» **Exercise**
Copy the data that appears below exactly. Drop the pictures.

» **Entries provided**
━━━━━━━━━━━━━━━━━━━━

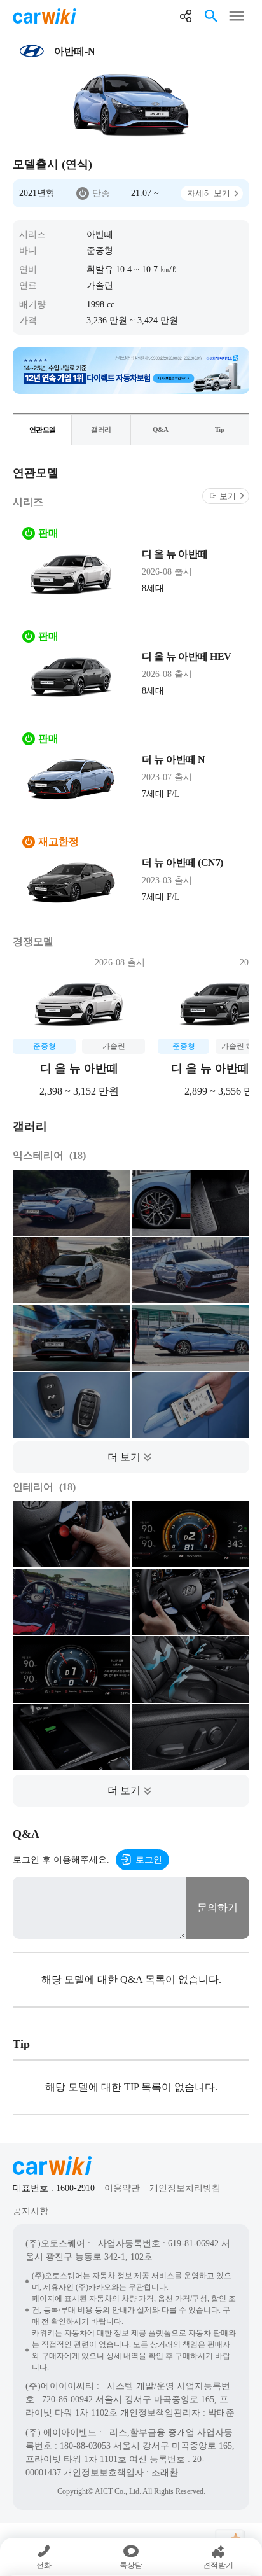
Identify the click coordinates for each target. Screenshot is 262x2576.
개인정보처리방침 (185, 2188)
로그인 (148, 1860)
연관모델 (42, 429)
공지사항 (30, 2211)
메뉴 (236, 16)
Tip (219, 429)
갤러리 (101, 429)
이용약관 (122, 2188)
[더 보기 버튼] (131, 1457)
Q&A (161, 429)
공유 (185, 16)
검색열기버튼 (211, 16)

━━━━━━━━━━━━━━━━━━━━

» **Finished task**
Identify the click coordinates for each target. Screenshot is 262x2576.
개인정보처리방침 (185, 2188)
로그인 (148, 1860)
연관모델 (42, 429)
공지사항 (30, 2211)
메뉴 (236, 16)
Tip (219, 429)
갤러리 (101, 429)
이용약관 (122, 2188)
[더 보기 버튼] (131, 1457)
Q&A (161, 429)
공유 (185, 16)
검색열기버튼 (211, 16)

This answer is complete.